Michael Bay – Transformers 4 – L’era dell’estinzione

C’è stato un periodo in cui i film di Michael Bay potevano anche essere presi sul serio. Un periodo in cui, viste le grandi trasformazioni della macchina cinema, potevano essere considerati come il manifesto estetico del rinnovamento in atto, i simboli cioè di un cinema digitale, immateriale ed etereo. Ma adesso basta.

 

Basta con le sceneggiature inesistenti, con i personaggi stereotipati, con le immagini da pubblicità, con il montaggio frenetico che rende tutto incomprensibile. Basta con le scene madri al tramonto, con le bandiere americane che sventolano, con le entrate trionfali e con i “cannoni che fanno il devasto”. Basta con gli attori sempre troppo belli per essere veri, con il grasso e il sudore finto, con lo smalto che resta perfetto dopo giorni di combattimento, con le battutacce in situazioni disperate. Semplicemente basta.

 

 

Con Transformers 4 – L’era dell’estinzione, ogni discorso sulla sospensione dell’incredulità necessaria per la visione di qualsiasi prodotto fantascientifico perde completamente di valore. Passi il fatto che per Michael Bay la sostanza si identifica da sempre con la forma, ma quando la trama è solo un pretesto per mostrare quasi tre ore di combattimenti tra robot senza un minimo di logica, allora questo diventa un affronto imperdonabile. Bay se ne frega infatti delle regole narrative e fin da subito riempie il film di dialoghi livello terza elementare e di infantili dinamiche tra personaggi rivelando così il suo vero obiettivo, ossia i bambini e il loro potere di acquisto.

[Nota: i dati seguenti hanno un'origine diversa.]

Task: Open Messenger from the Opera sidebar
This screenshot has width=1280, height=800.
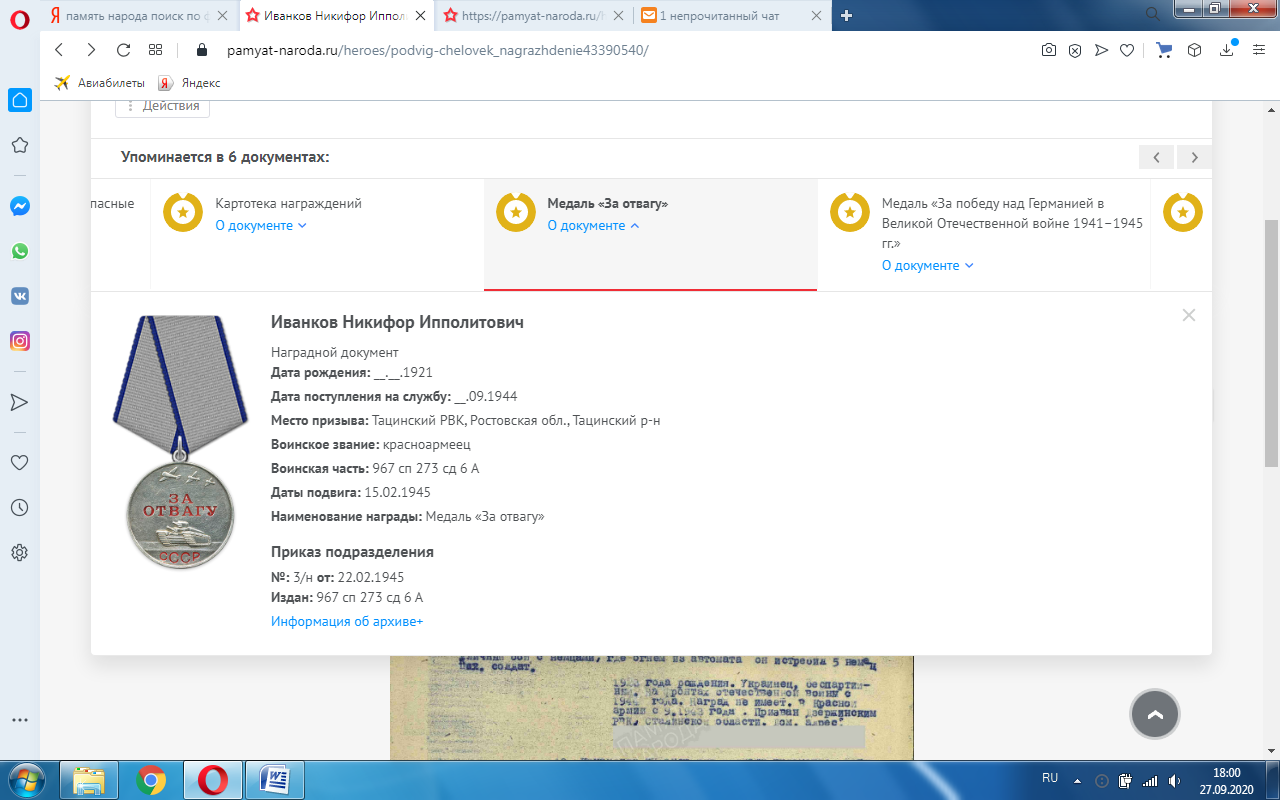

Un film under 12 quindi che però ogni dieci minuti attraverso i suoi protagonisti, proclama la voglia di uccidere di qualcuno, mostra il sedere in bella vista di una minorenne, sfoggia abbondanti dosi di machismo e giustifica ogni tipo di crimine commesso per la patria senza disprezzare accenti razzisti (i cinesi e le donne sono tutti scemi). E non si tratta di fare i moralisti ma quando siamo di fronte a un tale inno alla stupidità dove contano solo le logiche commerciali e di merchandising, è difficile non rimanere interdetti.

 

Ma c’è un altro discorso da fare, che sposta il problema dalle opinioni soggettive all’oggettività. Seppure sia da sempre un enorme product placement (qui lo è la Cina stessa) quello che è certo nel cinema di Bay è che l’esperienza che offrono i suoi film è inscindibile dalla sala cinematografica. I Transformers hanno senso solo al cinema, non possono venire replicati in home video o peggio ancora in un tablet. Quello di Bay è un cinema per i cinema. É per questo forse che i suoi film riempono con costanza le sale cinematografiche. Che lo faccia con un metodo non proprio condivisibile è un altro paio di maniche. Il dato di fatto è che il cinema di Bay è una strada che può essere percorsa. Speriamo però che non sia l’unica.